Q17. Chords are drawn from the origin to the circle (x - 1)² + y² = 1. The locus of the midpoints of these chords has the equation x² + y² - lambda*x = 0. What is the value of lambda?

1. 1
2. 2
3. 3
4. 4

Answer: 1

The perpendicularity condition gives k² + h(h-1) = 0, i.e. x² + y² - x = 0, so lambda = 1.

Q18. A circle is inscribed in a right triangle ABC with the right angle at C. The circle touches the hypotenuse AB at point D, where AD = 7 and DB = 13. Find the area of triangle ABC.

1. 91
2. 96
3. 100
4. 104

Answer: 91

By equal tangent lengths: tangent from A = 7 (to AB and to AC), tangent from B = 13, tangent from C = r (inradius).
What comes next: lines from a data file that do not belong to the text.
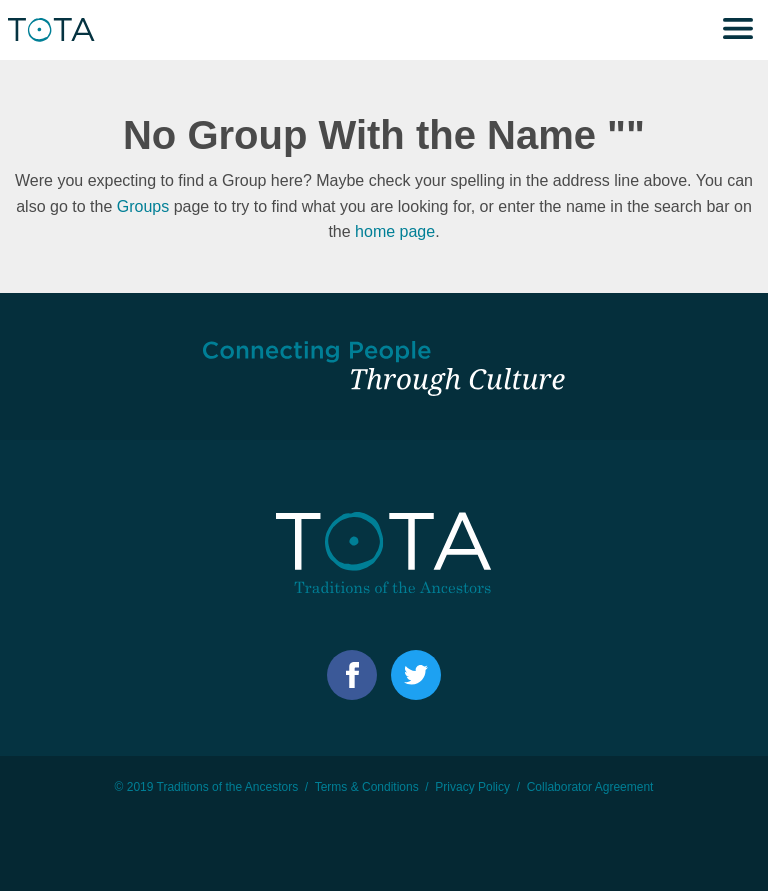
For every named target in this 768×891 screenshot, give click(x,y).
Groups (143, 206)
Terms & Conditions (367, 787)
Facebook (352, 675)
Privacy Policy (472, 787)
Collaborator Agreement (590, 787)
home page (395, 231)
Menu (738, 30)
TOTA (55, 30)
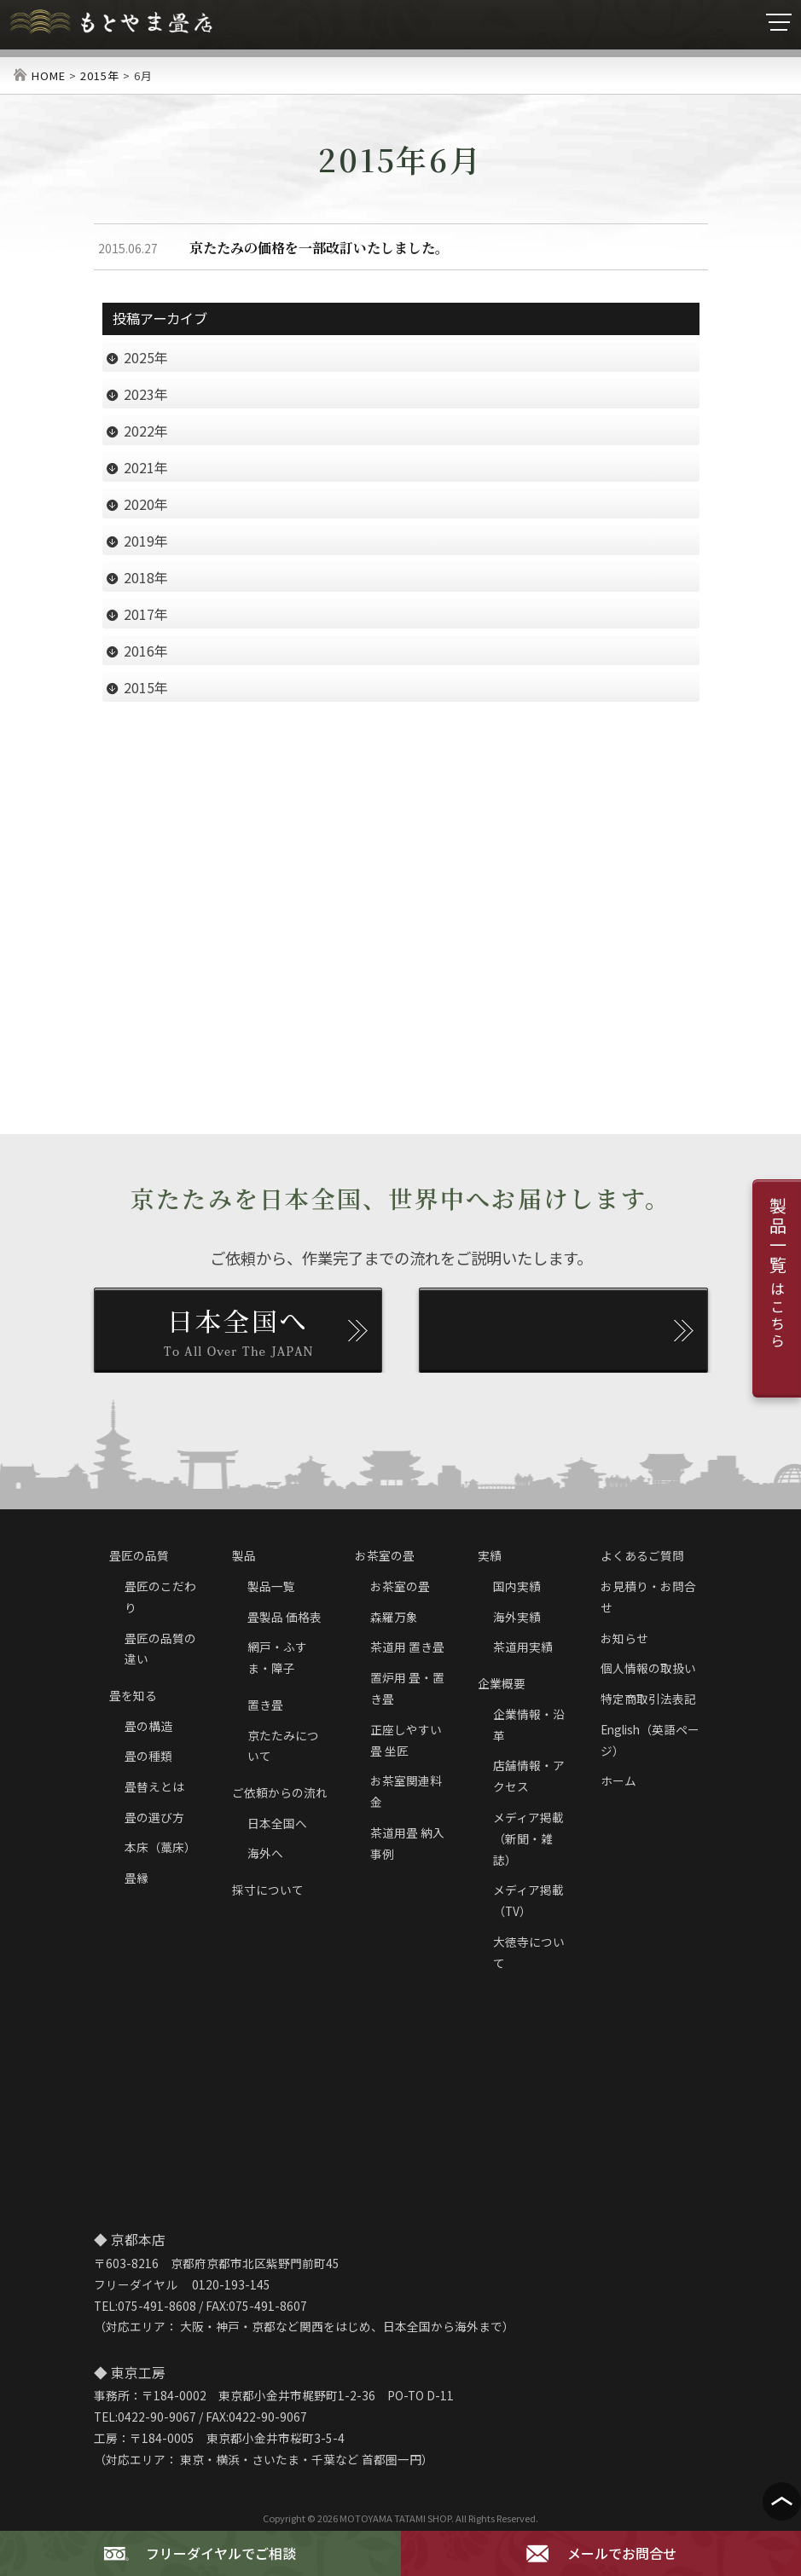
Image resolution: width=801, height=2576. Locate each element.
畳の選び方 (154, 1817)
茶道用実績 (523, 1646)
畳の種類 (148, 1755)
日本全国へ (277, 1823)
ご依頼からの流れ (280, 1792)
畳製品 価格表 (284, 1616)
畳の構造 (148, 1725)
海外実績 (517, 1616)
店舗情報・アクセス (529, 1776)
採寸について (268, 1889)
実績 (490, 1555)
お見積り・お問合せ (648, 1596)
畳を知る (133, 1695)
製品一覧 (271, 1586)
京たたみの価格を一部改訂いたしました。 (319, 248)
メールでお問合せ (600, 2554)
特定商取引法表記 (648, 1698)
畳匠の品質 (139, 1555)
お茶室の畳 (385, 1555)
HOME (49, 75)
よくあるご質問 (642, 1555)
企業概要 (501, 1683)
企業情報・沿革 (529, 1724)
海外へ (265, 1852)
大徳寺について (529, 1952)
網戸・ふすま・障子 (277, 1657)
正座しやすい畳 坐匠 (406, 1740)
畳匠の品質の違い (160, 1649)
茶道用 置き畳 (407, 1646)
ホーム (618, 1780)
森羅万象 (394, 1616)
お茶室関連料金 (406, 1791)
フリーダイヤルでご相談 (200, 2554)
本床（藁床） (160, 1846)
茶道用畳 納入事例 (407, 1843)
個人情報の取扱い (648, 1667)
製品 (244, 1555)
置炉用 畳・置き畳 (407, 1688)
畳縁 (136, 1877)
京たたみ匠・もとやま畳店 (111, 22)
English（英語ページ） (650, 1740)
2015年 (99, 75)
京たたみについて (283, 1746)
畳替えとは (154, 1786)
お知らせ (624, 1638)
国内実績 (517, 1586)
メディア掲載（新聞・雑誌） (528, 1838)
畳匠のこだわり (160, 1596)
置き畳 (265, 1704)
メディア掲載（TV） (528, 1900)
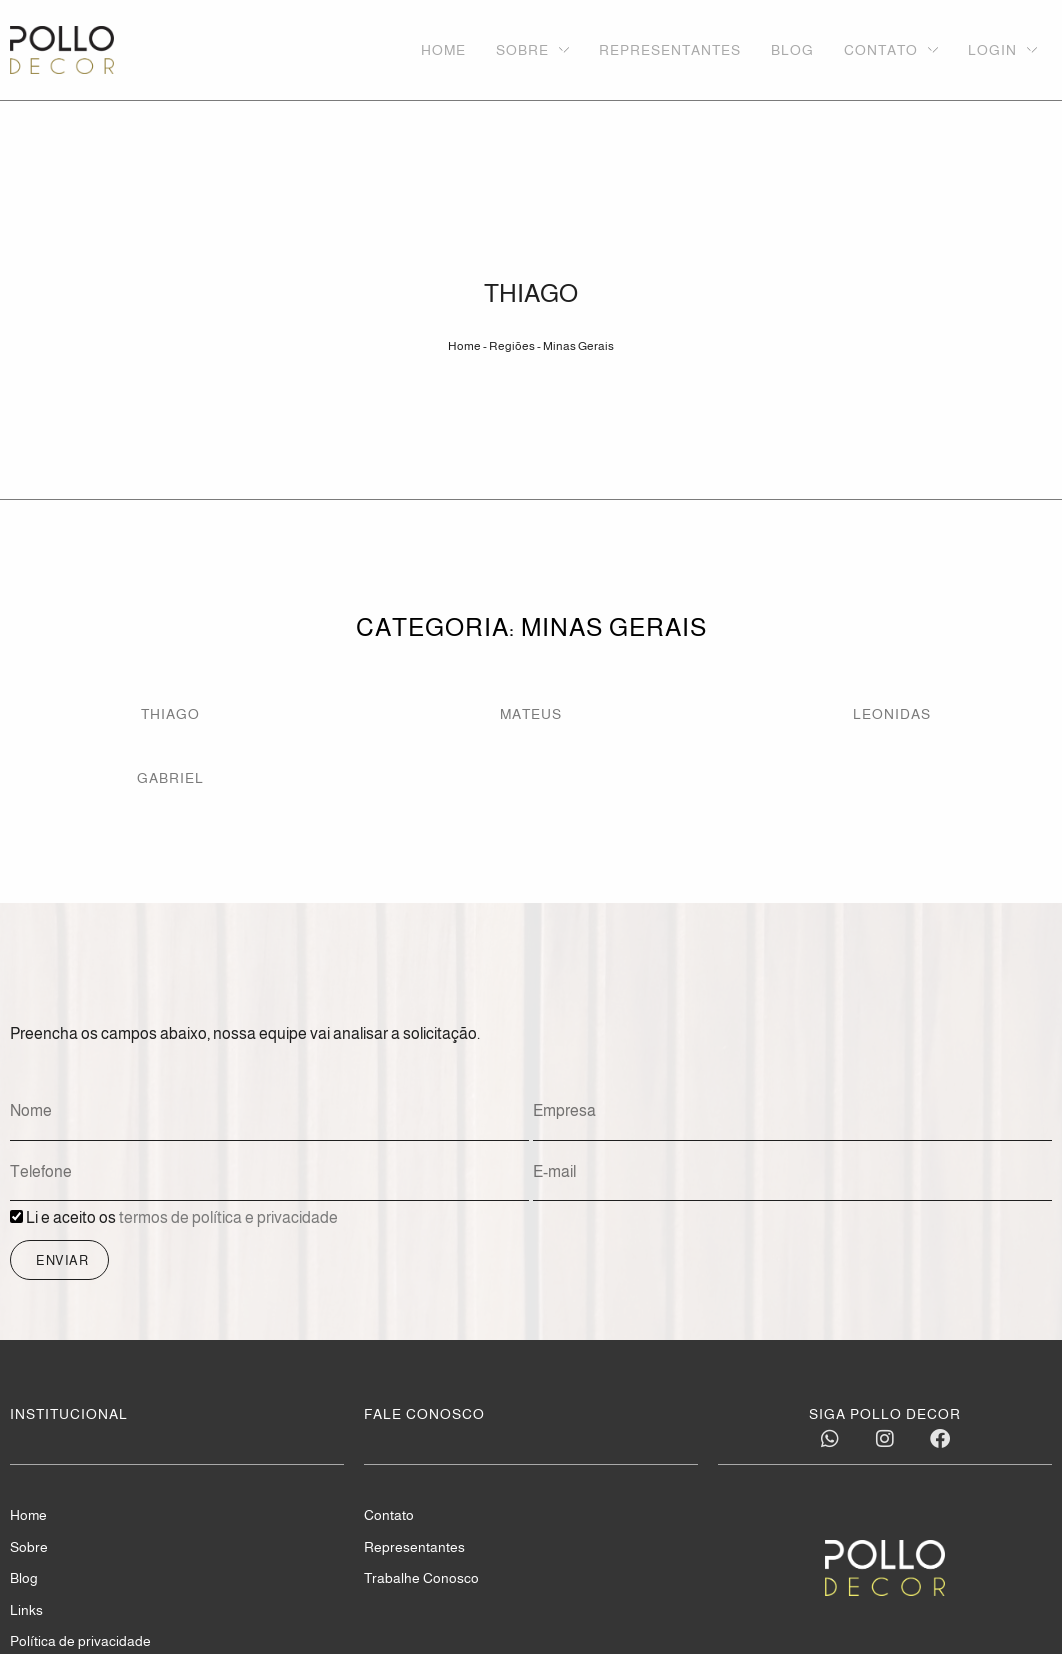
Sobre (29, 1548)
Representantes (414, 1548)
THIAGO (170, 714)
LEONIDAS (892, 714)
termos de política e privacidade (228, 1218)
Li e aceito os (182, 1218)
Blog (24, 1579)
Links (26, 1611)
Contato (389, 1516)
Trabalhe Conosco (421, 1579)
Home (464, 346)
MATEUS (531, 714)
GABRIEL (170, 778)
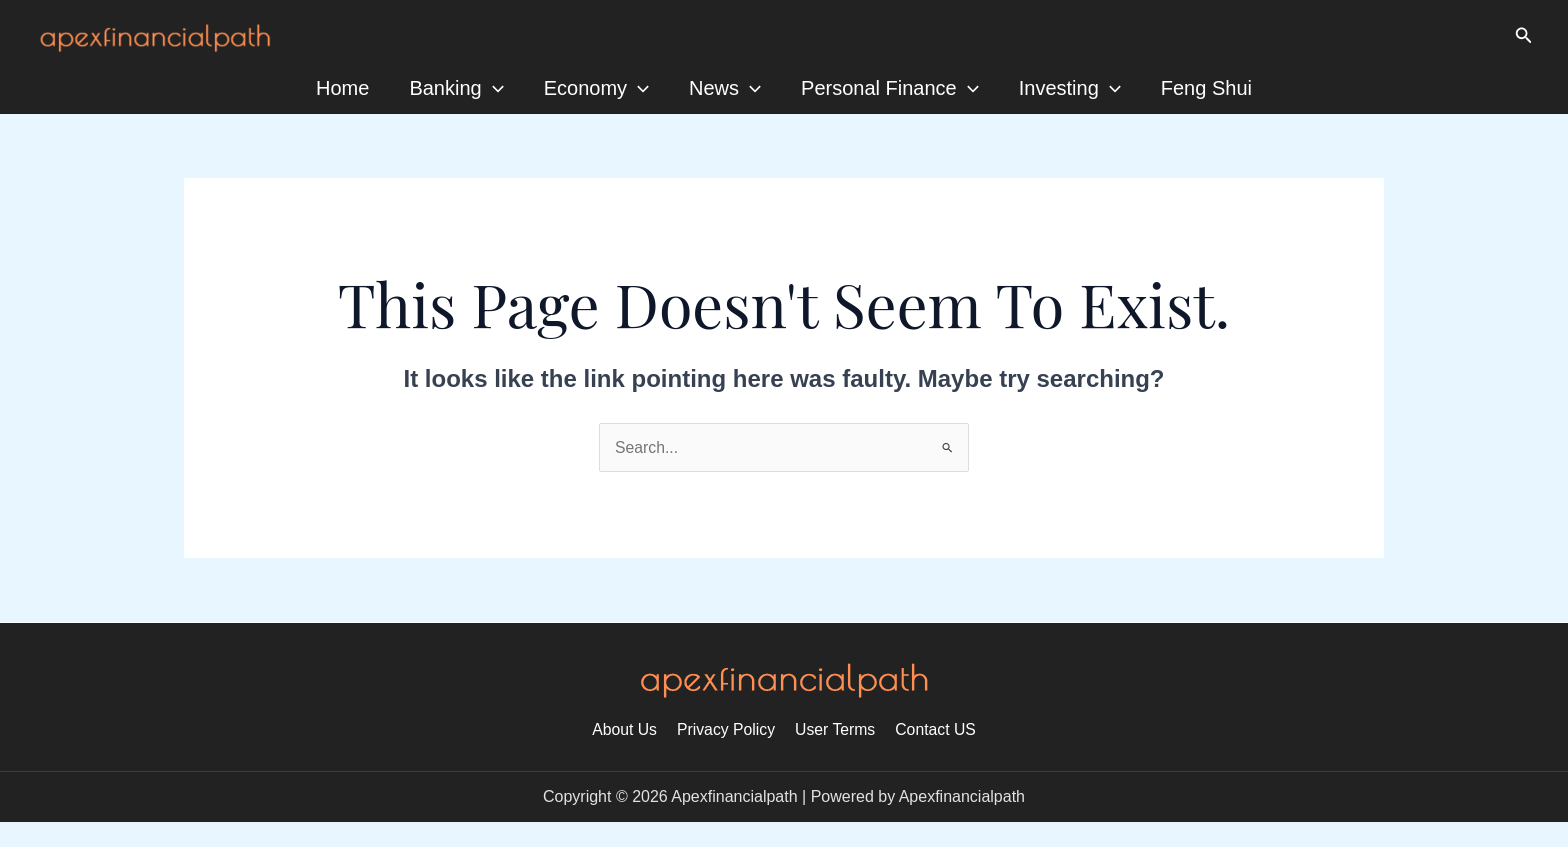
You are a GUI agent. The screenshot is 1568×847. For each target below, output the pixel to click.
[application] (493, 88)
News (725, 88)
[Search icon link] (1524, 36)
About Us (629, 729)
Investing (1070, 88)
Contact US (932, 729)
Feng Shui (1206, 88)
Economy (596, 88)
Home (342, 88)
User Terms (834, 729)
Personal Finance (890, 88)
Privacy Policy (727, 729)
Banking (456, 88)
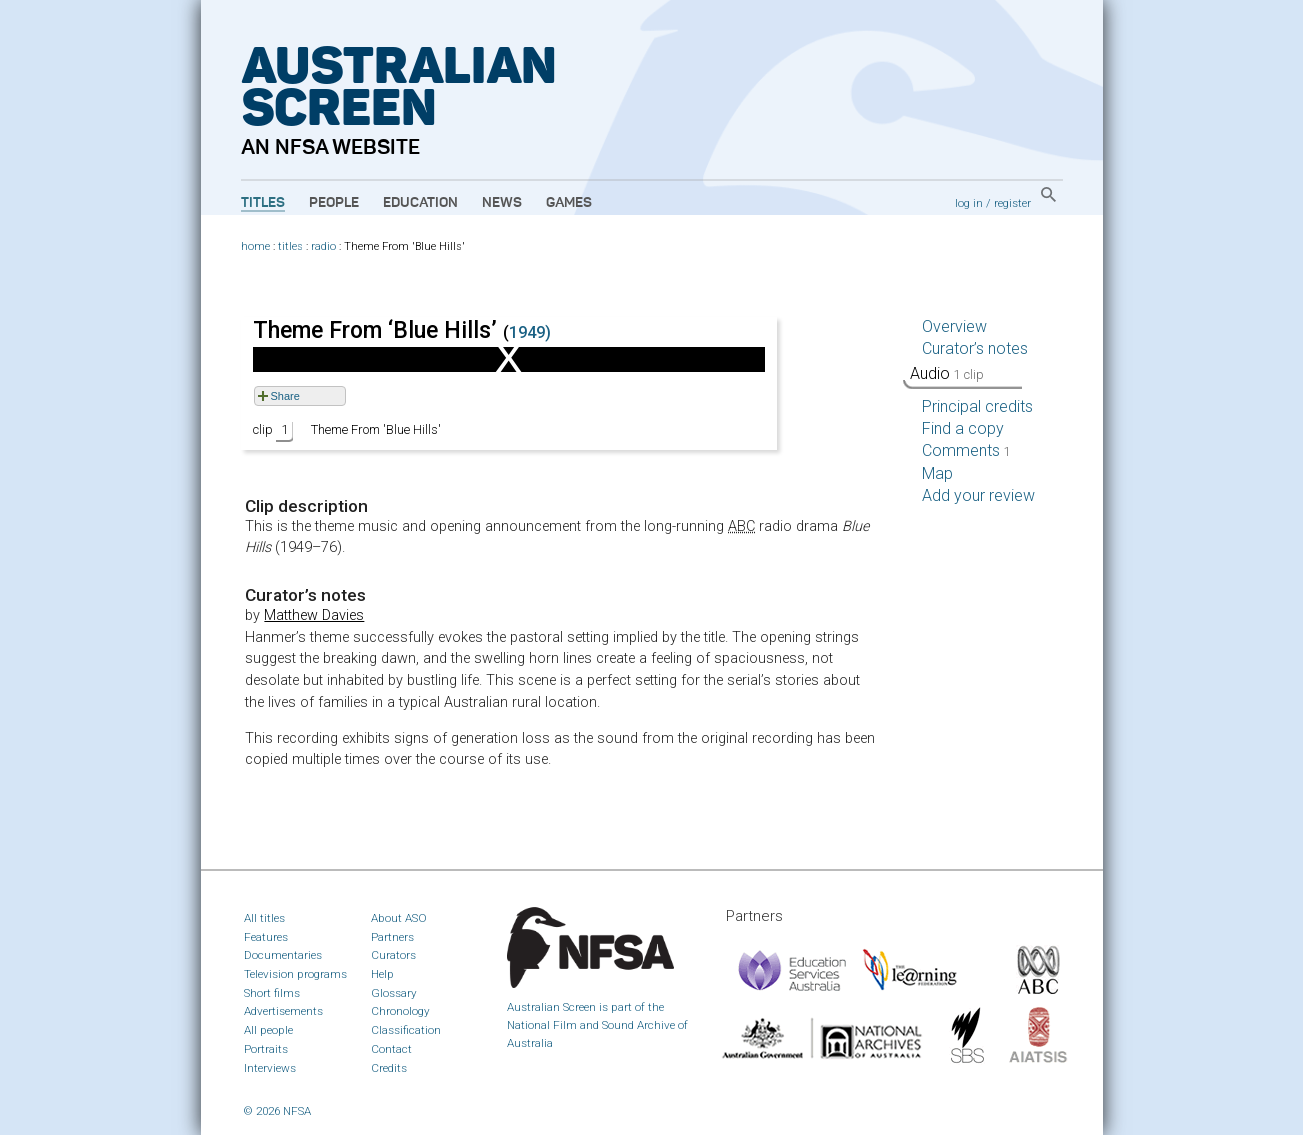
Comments (966, 450)
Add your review (978, 495)
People (334, 203)
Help (382, 974)
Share (285, 396)
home (255, 246)
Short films (272, 993)
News (502, 203)
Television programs (295, 974)
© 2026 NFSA (277, 1111)
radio (323, 246)
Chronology (400, 1011)
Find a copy (963, 428)
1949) (530, 332)
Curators (393, 955)
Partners (392, 937)
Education (420, 203)
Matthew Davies (314, 615)
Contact (391, 1049)
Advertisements (283, 1011)
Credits (389, 1068)
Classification (406, 1030)
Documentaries (283, 955)
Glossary (394, 993)
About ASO (399, 918)
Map (937, 473)
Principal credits (977, 406)
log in (969, 203)
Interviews (270, 1068)
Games (569, 203)
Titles (263, 203)
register (1012, 203)
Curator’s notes (975, 348)
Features (266, 937)
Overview (954, 326)
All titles (264, 918)
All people (268, 1030)
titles (290, 246)
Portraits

So AC = 7+r, BC = 13+r, AB = 20. Pythagorean theorem: (7+r)² + (13+r)² = 400 gives r² + 20r = 91. Area = r*(20+r) = 20r + r² = 91.

Q19. Circle C1: x² + y² = r² is fixed. Circle C2 is such that from every point on C2, two perpendicular tangents can be drawn to C1. A third circle C3 passes through the center of C1, intersects C2 at P and Q and intersects C1 at A and B such that line PQ is tangent to C1 at R. Find the locus of the center of variable circle C3.

1. C1
2. C2
3. C3
4. A standard equation of parabola.

Answer: C2

C2 is the director circle of C1 with equation x²+y² = 2r². PQ (chord of C2 intersection) is tangent to C1 at R, meaning the distance from origin O to PQ equals r. PQ is the radical axis of C3 and C2. The center of C3 lies on the radical axis of C1 and C3 (perpendicular bisector of AB). Through the geometric constraints that O lies on C3 and PQ is tangent to C1, the locus of the center of C3 is the director circle C2.

Q20. Two circles of radii 1 cm and 4 cm touch each other externally. Find the length of their common (transverse/direct) tangent between the points of contact, i.e. the length of the common tangent.

1. 4 cm
2. 5 cm
3. 6 cm
4. 7 cm

Answer: 4 cm

When two circles touch each other externally, the length of the direct common tangent equals 2*sqrt(r1*r2). Here r1 = 1 cm and r2 = 4 cm, so length = 2*sqrt(1*4) = 2*sqrt(4) = 2*2 = 4 cm.